This is a specific conversation about Senior cat care — what changes and what helps — ask about yours and get one honest answer for your exact situation.
inparticular.ai
A Persian living with two dogs — that's a real pressure cooker for a cat, especially one who's hit double digits. Cats age more gracefully than dogs in some ways, but at 10 your Persian is entering senior territory, which means she's more sensitive to chronic stress than she would have been at four. Stress in older cats isn't just a mood issue — it can trigger or worsen conditions like kidney disease, hyperthyroidism, and bladder problems that seniors are already prone to. So you're right to take this seriously. How long has she been living with the dogs, and what does the stress actually look like — is she hiding, over-grooming, not eating, or something else?
She's been with them about two years, we got the dogs as puppies. She hides under the bed most of the day, she's barely using her litter tray normally, and she hisses any time one of them gets near her. She used to be so relaxed.
inparticular.ai
That pattern — hiding, litter tray changes, and constant defensive behaviour — tells me she's not just occasionally startled, she's in a near-permanent low-level stress state. The litter tray change is the most important detail there; in senior cats especially, that can tip into stress cystitis or inappropriate elimination habits that become their own problem. Before we talk about calming products, I want to ask one thing: does she have spaces the dogs genuinely cannot reach — not just spots she's retreated to, but places that are physically off-limits to them? A baby gate with a cat flap, a room with a closed door, a high shelf network?

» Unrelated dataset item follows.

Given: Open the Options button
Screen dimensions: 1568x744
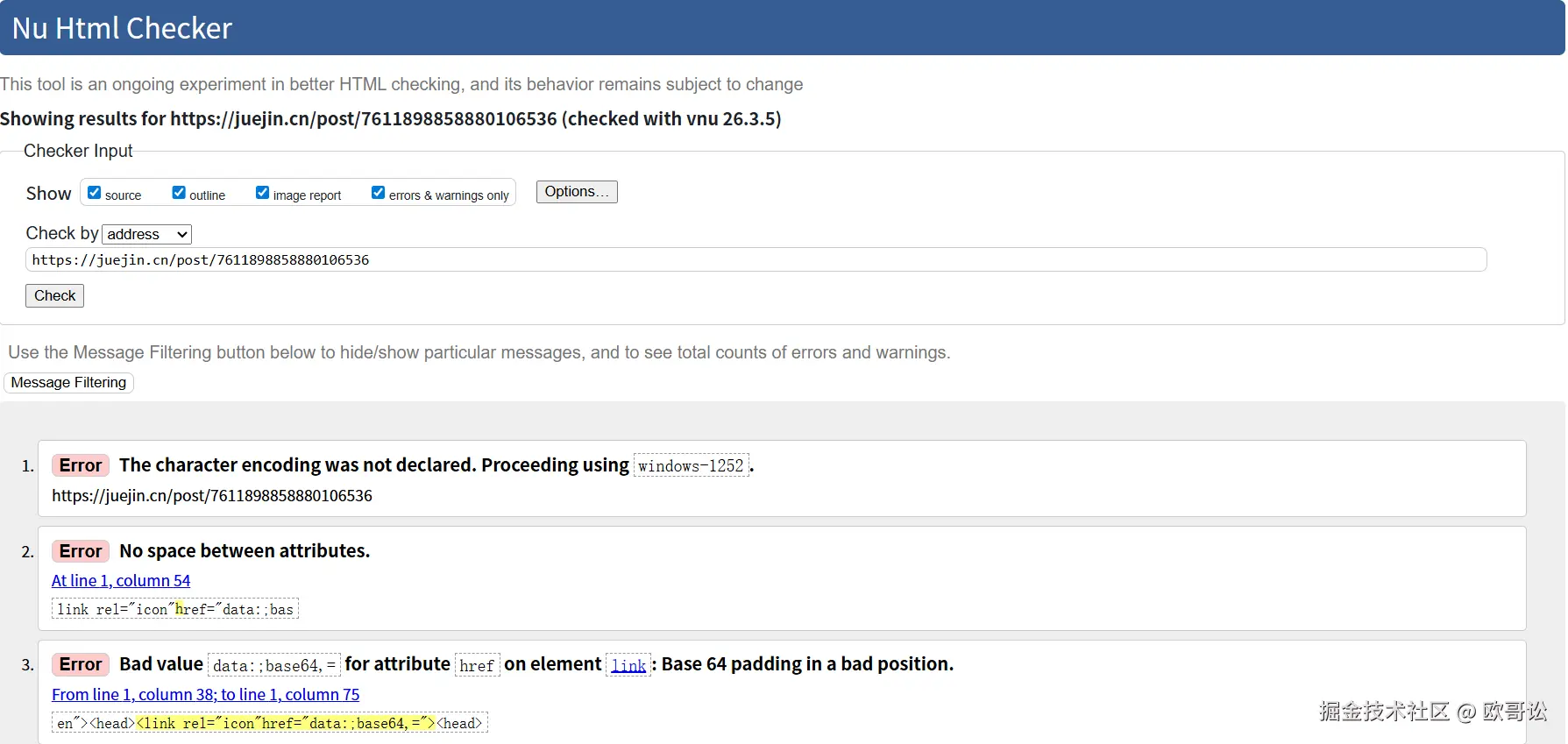Looking at the screenshot, I should (x=576, y=192).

Not really. The dogs can get everywhere she can. She just goes under the bed but they've followed her under there before.
inparticular.ai
That's the root of it. No calming product will work properly if she has zero refuge — her nervous system never gets to switch off. The product I'd recommend is the Feliway Classic diffuser, and I'd pair that with creating at least one genuinely dog-proof zone first. The diffuser releases a synthetic version of the facial pheromone cats deposit when they rub their face on things — it's a signal that says 'this place is safe.' It won't sedate her or change her personality, it just dials down the baseline anxiety. Plug it in the room she uses most, and ideally put a baby gate with a cat flap on that room so she has somewhere the dogs literally cannot follow. Run the diffuser continuously — it takes about a week to build up. Have you got a room you could gate off for her, even just at night to start with?

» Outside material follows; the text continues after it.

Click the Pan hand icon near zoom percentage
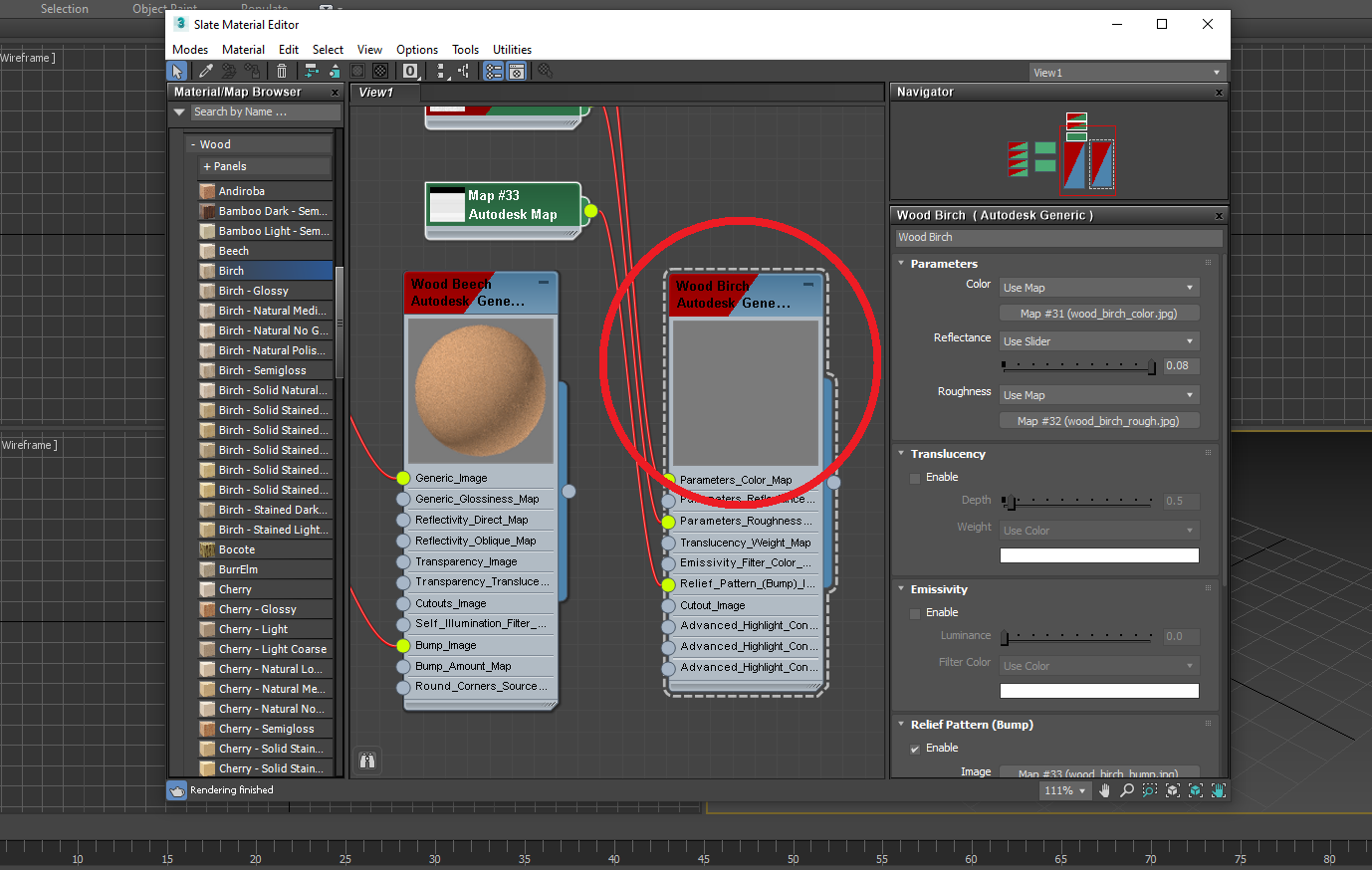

Yeah, the spare bedroom could work. We could keep it as hers. Would one diffuser be enough?
inparticular.ai
One diffuser in that room is the right starting point — cover the space she'll actually be using rather than spreading it thin. Feliway Classic diffusers cover up to 70 square metres, so a spare bedroom is well within range. Replace the refill every 30 days. Give it four to six weeks before you judge whether it's working; stress that's been building for two years doesn't resolve in a fortnight. If after six weeks she's still not using her litter tray normally or you're seeing weight loss, get a vet check — at 10, those symptoms alongside chronic stress warrant bloodwork to rule out hyperthyroidism or early kidney disease. But honestly, giving her a guaranteed safe room is going to do more than anything you can buy.

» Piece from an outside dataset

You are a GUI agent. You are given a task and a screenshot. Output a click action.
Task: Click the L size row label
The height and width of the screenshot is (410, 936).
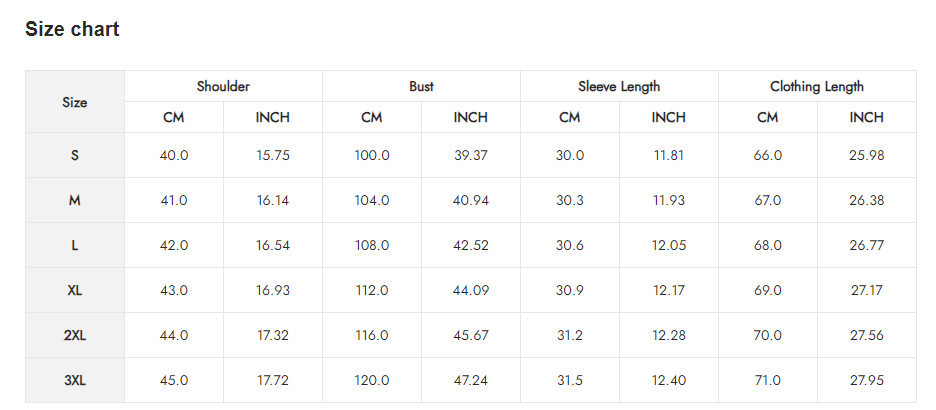75,246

That makes sense. I'll get the diffuser and sort out the room. Is there anything else I should do in there to help her feel settled?
inparticular.ai
Yes — a few things that cost very little. Put her food, water, and litter tray in that room so all her core resources are in one dog-free place; cats hate eating near where they toilet, so keep food and tray at opposite ends. A tall cat tree or shelving she can climb gives her vertical escape options, which matters a lot to cats under social pressure. And spend quiet time in there with her daily — not forcing interaction, just being present. Persians bond closely to their people and that contact is genuinely calming. The combination of the Feliway diffuser, a secure room, and your presence should start shifting things noticeably within a month.